== Short task 1 ==
In the financial statement notes below, substitute "expensed" for "capitalized" and write out everything from "Expenditures for major" down to "expense as incurred.".

== Source extract ==
((
Level II—Pricing inputs are other than quoted prices in active markets, which are either directly or indirectly observable as of the reporting date, and fair value is determined through the use of models or other valuation methodologies. Investments which are generally included in this category include corporate bonds and loans, less liquid and restricted equity securities and certain over-the-counter derivatives.

 
Level III—Pricing inputs are unobservable for the investment and includes situations where there is little, if any, market activity for the investment. The inputs into the determination of fair value require significant management judgment or estimation. Investments that are included in this category generally include general and limited partnership interests in corporate private equity and real estate funds, funds of hedge funds, distressed debt and non-investment grade residual interests in securitizations and collateralized debt obligations.

Deferred costs- Deferred costs are the costs of obtaining the equity line of credit discussed in Note 9 and are amortized over the life of the loan.
 
Fixed Assets- Fixed assets are stated at cost. Depreciation expense is computed using the straight-line method over the estimated useful life of the asset. The following is a summary of the estimated useful lives used in computing depreciation expense:
 
Office equipment
3 years
Computer hardware & software
3 years
Improvements & furniture
5 years
Well equipment            
7 years
 
Expenditures for major repairs and renewals that extend the useful life of the asset are capitalized.  Minor repair expenditures are charged to expense as incurred.

 
- 8 -

 

EGPI FIRECREEK, INC.
NOTES TO THE UNAUDITED CONSOLIDATED FINANCIAL STATEMENTS (CONTINUED)
))
Stored items:
((
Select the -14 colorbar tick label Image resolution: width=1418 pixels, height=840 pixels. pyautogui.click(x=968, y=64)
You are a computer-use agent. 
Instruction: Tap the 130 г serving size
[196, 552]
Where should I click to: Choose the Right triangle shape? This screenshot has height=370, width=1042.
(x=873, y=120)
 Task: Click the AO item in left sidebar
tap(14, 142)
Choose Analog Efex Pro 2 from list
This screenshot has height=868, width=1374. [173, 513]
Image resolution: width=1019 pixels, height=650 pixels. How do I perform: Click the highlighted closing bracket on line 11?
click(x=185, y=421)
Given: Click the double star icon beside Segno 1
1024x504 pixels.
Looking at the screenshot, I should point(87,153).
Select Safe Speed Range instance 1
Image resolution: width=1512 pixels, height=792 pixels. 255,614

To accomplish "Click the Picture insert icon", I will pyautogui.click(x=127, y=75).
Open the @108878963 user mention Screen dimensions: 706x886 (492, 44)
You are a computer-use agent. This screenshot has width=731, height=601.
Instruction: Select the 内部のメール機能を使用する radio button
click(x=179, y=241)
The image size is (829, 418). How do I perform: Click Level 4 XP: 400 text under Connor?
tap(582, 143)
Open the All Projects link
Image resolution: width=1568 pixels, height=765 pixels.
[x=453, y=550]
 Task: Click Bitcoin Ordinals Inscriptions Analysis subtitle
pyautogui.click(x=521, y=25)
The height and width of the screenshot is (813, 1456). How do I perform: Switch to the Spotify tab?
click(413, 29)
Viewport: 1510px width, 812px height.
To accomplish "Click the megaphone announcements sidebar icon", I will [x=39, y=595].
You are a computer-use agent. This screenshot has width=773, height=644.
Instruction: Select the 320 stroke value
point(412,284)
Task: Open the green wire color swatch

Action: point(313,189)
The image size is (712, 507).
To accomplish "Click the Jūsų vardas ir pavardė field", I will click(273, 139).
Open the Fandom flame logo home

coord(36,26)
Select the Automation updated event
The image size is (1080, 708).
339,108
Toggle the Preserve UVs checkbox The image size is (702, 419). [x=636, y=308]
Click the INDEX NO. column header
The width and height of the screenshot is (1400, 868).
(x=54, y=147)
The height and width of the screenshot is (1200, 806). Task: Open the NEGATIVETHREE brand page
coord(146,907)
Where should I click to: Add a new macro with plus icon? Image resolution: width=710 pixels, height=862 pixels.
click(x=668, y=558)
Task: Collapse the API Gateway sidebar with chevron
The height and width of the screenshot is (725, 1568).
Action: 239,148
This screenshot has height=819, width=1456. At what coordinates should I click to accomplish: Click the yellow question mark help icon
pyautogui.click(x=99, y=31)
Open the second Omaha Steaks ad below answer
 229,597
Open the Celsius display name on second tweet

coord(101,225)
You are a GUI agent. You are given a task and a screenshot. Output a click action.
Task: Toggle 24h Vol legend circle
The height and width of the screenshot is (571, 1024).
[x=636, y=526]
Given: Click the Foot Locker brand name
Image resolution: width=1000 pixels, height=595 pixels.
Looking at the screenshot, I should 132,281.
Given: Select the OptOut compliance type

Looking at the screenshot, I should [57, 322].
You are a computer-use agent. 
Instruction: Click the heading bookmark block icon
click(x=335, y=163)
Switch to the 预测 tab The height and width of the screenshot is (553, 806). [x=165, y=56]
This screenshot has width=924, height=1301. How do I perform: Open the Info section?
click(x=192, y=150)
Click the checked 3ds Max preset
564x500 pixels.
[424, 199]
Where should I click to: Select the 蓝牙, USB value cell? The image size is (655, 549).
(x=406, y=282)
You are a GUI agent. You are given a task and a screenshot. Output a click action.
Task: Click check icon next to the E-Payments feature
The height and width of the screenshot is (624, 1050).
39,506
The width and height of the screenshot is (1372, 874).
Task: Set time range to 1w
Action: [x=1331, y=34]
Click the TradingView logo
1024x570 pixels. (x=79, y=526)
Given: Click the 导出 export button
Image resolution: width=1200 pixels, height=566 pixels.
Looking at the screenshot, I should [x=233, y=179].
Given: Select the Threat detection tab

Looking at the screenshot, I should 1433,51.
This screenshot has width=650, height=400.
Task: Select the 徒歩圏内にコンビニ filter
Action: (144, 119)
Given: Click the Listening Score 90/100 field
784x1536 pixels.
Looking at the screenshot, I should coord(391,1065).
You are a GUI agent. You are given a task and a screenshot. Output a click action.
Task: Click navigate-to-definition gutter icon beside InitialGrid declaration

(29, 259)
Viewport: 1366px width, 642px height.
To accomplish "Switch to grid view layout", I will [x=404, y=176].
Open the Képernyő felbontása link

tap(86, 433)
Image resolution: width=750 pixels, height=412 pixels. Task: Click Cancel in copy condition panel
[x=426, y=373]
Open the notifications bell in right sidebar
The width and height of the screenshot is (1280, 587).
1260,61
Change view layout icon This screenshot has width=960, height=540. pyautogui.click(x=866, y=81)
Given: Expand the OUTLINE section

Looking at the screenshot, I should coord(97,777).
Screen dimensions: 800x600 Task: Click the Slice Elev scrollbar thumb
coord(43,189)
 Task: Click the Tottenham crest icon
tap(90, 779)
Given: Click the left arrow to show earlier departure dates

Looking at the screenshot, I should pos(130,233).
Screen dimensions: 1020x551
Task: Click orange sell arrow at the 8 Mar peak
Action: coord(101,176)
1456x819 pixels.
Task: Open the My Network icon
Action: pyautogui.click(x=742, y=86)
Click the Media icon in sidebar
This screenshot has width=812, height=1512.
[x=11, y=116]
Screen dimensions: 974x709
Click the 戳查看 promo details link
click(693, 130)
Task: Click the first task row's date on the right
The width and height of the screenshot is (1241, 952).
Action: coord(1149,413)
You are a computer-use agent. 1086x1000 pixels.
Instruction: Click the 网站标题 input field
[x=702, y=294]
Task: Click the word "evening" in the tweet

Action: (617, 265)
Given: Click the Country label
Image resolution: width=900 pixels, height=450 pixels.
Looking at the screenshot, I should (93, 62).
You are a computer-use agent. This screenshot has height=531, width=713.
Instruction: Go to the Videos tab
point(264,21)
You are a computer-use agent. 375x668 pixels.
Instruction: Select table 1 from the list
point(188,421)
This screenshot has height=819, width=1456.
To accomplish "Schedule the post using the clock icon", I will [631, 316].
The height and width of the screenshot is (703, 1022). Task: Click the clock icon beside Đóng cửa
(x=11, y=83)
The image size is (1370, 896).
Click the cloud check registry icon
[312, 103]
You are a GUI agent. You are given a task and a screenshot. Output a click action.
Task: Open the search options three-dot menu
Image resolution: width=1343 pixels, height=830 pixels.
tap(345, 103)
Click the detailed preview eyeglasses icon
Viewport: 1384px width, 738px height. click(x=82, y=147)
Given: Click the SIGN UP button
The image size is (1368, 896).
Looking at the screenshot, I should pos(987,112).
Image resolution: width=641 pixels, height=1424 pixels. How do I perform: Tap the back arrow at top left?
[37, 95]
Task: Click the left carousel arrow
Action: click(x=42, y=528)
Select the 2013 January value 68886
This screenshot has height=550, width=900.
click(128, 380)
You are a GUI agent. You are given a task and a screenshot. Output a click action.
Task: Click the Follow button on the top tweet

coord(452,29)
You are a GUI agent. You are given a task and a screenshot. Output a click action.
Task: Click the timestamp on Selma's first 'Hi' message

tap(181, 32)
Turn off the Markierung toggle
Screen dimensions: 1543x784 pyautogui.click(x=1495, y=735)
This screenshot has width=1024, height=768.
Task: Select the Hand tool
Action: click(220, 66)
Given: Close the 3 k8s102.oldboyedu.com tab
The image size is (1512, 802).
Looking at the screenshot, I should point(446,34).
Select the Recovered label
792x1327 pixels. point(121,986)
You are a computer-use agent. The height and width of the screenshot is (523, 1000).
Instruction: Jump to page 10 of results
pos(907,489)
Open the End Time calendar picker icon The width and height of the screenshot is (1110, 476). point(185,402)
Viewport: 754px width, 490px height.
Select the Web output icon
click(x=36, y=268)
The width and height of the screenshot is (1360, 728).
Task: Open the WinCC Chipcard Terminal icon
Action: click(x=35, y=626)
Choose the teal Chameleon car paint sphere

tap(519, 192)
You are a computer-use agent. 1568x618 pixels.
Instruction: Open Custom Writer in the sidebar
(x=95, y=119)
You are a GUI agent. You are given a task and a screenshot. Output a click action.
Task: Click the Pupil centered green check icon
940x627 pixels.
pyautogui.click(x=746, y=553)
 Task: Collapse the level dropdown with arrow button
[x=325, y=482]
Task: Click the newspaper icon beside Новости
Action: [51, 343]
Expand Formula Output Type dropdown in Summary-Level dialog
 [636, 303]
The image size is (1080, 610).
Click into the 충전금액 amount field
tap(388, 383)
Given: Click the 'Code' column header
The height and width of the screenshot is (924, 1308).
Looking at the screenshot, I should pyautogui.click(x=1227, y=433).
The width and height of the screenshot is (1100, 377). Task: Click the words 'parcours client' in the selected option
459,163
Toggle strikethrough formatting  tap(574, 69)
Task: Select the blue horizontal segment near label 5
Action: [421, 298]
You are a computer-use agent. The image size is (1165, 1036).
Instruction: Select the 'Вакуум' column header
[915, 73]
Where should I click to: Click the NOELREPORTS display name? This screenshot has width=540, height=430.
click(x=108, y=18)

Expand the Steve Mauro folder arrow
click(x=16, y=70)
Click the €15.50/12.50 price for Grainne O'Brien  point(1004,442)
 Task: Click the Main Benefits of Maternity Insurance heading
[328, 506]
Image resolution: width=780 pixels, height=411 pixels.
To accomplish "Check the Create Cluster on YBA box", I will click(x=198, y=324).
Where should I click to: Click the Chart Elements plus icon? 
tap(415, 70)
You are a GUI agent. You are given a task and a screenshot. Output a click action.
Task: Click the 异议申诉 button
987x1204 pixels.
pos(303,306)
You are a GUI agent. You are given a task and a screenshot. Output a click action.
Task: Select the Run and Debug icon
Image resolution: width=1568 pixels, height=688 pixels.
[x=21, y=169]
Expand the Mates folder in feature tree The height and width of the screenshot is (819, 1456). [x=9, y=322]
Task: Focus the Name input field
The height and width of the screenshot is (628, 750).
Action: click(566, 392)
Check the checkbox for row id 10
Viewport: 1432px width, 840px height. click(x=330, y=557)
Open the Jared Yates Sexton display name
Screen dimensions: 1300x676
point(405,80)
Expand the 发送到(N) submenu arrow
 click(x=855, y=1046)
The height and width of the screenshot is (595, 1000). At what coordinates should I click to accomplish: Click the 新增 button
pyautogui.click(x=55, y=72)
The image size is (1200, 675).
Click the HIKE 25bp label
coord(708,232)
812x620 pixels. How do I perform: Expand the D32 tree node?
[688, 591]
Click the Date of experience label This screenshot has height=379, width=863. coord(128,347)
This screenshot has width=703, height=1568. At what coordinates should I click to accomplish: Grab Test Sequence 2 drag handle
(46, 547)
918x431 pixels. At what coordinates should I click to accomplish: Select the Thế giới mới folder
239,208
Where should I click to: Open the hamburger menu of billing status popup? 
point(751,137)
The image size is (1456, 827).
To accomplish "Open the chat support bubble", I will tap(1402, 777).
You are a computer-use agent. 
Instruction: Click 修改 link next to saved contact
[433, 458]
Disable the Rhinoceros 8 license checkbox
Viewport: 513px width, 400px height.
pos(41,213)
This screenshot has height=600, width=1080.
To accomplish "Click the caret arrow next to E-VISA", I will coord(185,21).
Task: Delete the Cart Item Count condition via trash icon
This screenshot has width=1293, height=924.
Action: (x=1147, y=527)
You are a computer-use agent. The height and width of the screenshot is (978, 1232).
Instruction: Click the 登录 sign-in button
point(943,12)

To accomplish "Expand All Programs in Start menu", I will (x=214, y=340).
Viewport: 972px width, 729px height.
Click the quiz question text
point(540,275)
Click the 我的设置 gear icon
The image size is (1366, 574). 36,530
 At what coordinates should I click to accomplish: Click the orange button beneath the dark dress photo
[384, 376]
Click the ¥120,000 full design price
))
== Short task 2 ==
Count the lines of the listing above that contain the string "brand", and reply with the number alone.

== Written response 1 ==
Expenditures for major repairs and renewals that extend the useful life of the asset are expensed.  Minor repair expenditures are charged to expense as incurred.

== Written response 2 ==
2